Un père, dit-il, qu'est-ce que c'est ? (3)

... "Le passeur s'assit sur une pierre, près de sa barque. Sa voix vint de moins loin dans la nuit. Mais il avait eu d'abord une sorte de petit rire. "Un père, Eh bien, celui qui te prend sur ses genoux quand tu pleures, et qui s'assied près de toi le soir lorsque tu as peur de t'endormir, pour te raconter une histoire." L'enfant ne répondit pas. "Souvent on n'a pas eu de père, c'est vrai, reprit le géant comme après quelque réflexion. Mais alors il y a ces jeunes et douces femmes, dit-on, qui allument le feu, qui vous assoient près de lui, qui vous chantent une chanson. Et quand elles s'éloignent, c'est pour faire cuire des plats, on sent l'odeur de l'huile qui chauffe dans la marmite. Je ne me souviens pas de cela non plus", dit l'enfant de sa légère voix cristalline. Il s'était approché du passeur qui maintenant se taisait, il entendait sa respiration égale, lente. "Je dois passer le fleuve, dit-il.

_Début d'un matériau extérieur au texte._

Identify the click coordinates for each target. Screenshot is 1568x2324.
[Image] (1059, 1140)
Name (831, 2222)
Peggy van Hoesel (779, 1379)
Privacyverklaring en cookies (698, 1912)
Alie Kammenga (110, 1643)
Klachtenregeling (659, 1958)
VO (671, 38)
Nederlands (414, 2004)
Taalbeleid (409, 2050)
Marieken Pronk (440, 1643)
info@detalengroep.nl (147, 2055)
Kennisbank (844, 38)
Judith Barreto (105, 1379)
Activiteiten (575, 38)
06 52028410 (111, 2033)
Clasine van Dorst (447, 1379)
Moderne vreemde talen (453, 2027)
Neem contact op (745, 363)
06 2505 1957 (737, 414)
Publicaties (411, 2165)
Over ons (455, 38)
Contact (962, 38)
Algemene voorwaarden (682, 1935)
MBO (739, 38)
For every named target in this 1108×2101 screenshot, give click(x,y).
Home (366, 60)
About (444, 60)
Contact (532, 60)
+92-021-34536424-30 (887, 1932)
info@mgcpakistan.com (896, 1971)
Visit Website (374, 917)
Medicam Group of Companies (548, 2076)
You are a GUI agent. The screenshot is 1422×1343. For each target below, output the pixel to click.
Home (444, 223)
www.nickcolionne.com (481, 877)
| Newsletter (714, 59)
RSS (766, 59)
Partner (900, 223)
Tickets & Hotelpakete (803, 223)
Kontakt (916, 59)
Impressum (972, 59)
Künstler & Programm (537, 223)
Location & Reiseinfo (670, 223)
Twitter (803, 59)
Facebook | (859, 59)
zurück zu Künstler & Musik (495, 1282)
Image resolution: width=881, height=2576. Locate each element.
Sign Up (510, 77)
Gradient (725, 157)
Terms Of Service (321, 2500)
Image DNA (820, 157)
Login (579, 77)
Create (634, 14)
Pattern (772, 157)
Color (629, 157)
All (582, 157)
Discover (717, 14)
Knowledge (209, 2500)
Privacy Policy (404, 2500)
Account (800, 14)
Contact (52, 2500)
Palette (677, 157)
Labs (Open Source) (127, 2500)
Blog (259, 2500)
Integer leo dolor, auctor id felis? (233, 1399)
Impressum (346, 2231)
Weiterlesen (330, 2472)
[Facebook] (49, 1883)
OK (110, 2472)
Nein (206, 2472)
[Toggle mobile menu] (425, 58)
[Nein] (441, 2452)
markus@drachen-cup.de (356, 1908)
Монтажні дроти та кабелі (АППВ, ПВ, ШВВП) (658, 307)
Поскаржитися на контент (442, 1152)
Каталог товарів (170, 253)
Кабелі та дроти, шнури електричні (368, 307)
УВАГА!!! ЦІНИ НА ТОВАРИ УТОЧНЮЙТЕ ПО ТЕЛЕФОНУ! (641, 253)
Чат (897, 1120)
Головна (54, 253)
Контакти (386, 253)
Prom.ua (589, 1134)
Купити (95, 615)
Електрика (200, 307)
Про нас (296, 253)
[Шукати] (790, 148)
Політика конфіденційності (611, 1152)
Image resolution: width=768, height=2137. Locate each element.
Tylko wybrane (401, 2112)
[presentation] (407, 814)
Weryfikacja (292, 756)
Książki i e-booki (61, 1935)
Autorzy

J'ai de quoi payer le passage." Le géant se pencha, le prit dans ses vastes mains, le plaça sur ses épaules, se redressa et descendit dans sa barque, qui céda un peu sous son pids. "Allons, dit-il. Tiens-toi bien fort à mon cou !" D'une main, il retenait l'enfant par une jambe, de l'autre il planta la perche dans l'eau. L'enfant se cramponna à son cou d'un mouvement brusque avec un soupir. Le passeur put prendre alors la perche à deux mains, il la retira de la boue, la barque quitta la rive, le bruit de l'eau s'élargit sous les reflets, dans les ombres. Et un instant après un doigt toucha son oreille. "... à suivre"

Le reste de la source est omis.